A TV movie about a bizarre and grisly murder set against the 1970s backdrop of the capital’s colourful underground and its staid suburbia has been greenlit for production.

NZ on Air has earmarked nearly $3 million to make How To Murder Your Wife – a two-hour long black comedy based on the real life case of Alfred Benning who strangled his estranged, church-going wife Betty, 63, in 1977.

Betty Benning’s dismembered body parts were found by police neatly wrapped in newspaper and buried beneath an apple tree in the couple’s Standen St, Karori garden.

Alfred Benning had meticulously cleaned the blood out of the laundry after chopping up his wife with a meat cleaver, but detectives found faint traces of blood on the floorboards under the lino and later the irregular sod of upturned turf next to the apple tree.

Executive producer Philly de Lacey said the “complexly told” period piece would be filmed in Wellington and would focus on tension between the post-war generation and the baby boomers as they came of age in an era of political, social and sexual upheaval.

“Alf came very much from a suburban, middle-class New Zealand and was desperate to break free.

Betty was an upstanding lady involved with the Karori Presbyterian Church, but the marriage had turned ugly.”

One of the ways Alfred Benning broke free was to immerse himself in Vivian St’s red-light district where he befriended infamous madame, transvestite and gay rights activist Carmen Rupe.

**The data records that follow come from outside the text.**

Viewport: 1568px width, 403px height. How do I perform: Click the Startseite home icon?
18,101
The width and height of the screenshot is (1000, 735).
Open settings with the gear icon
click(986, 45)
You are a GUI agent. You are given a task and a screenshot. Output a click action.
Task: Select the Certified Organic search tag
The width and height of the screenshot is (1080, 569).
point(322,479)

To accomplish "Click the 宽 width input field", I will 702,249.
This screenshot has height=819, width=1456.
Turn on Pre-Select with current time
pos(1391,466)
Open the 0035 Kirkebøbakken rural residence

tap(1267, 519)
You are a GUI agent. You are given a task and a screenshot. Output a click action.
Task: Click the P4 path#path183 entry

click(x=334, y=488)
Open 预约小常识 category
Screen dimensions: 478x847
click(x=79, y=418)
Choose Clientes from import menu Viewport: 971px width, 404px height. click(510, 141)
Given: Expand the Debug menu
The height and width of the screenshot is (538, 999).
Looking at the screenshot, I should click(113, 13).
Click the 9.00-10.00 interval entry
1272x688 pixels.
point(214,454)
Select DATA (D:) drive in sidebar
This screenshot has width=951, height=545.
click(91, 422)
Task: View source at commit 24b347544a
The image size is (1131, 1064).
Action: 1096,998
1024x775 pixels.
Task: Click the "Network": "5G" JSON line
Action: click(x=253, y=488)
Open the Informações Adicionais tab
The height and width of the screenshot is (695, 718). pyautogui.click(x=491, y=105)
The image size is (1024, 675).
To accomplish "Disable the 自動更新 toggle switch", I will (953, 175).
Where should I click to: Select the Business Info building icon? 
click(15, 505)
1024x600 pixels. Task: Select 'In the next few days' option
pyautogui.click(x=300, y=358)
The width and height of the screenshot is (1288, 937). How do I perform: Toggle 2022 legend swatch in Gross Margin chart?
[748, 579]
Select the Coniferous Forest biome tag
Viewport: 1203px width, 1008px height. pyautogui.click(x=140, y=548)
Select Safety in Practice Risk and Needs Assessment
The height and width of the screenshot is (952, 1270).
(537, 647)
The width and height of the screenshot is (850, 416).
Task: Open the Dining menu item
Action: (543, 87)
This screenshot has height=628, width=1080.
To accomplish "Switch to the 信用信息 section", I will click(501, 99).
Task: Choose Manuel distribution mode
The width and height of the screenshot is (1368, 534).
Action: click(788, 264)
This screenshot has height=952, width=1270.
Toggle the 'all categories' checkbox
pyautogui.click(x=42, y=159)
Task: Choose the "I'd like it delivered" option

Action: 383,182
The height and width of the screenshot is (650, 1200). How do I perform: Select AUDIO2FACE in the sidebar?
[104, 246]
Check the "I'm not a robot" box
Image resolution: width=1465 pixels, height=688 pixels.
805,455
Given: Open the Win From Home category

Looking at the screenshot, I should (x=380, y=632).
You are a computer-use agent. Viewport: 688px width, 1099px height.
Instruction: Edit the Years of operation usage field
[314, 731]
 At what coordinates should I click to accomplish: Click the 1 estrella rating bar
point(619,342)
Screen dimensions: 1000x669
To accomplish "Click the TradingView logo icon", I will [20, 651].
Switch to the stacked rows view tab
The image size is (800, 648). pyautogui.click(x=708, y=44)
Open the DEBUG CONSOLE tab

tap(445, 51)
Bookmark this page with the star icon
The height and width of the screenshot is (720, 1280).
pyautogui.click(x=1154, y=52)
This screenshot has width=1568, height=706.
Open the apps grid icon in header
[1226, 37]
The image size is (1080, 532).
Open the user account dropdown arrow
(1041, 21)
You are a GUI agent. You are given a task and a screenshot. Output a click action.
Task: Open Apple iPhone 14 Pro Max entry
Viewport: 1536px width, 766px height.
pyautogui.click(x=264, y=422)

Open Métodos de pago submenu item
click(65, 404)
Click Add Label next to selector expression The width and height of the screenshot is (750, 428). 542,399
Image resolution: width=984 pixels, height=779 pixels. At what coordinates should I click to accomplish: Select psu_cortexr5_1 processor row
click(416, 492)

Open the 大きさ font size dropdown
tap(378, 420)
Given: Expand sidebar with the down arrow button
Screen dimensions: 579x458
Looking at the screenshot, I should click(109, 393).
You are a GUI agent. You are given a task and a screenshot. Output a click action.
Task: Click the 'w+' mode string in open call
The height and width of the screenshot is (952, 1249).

The era also ushered in a new wave of detectives and police technology

Wellington lawyer John Bowie was a junior prosecutor at Benning’s trial.

“It was a fairly bizarre case – he had a little ‘death lab’ in the basement where he did some work for the SPCA euthanising stray and feral cats so he had some experience in killing.”

Bowie said Benning was an unassuming if remorseless killer who never showed regret or despair for his wife’s brutal murder.

After the murder he tried to empty his bank account and entertained prostitutes in the the couple’s house.

“In his own way he was a reasonably personable individual. He was quite a cheerful little customer – the typical case of a person who looks like they wouldn’t harm a fly.”

Production company Screentime New Zealand made Siege and Underbelly NZ.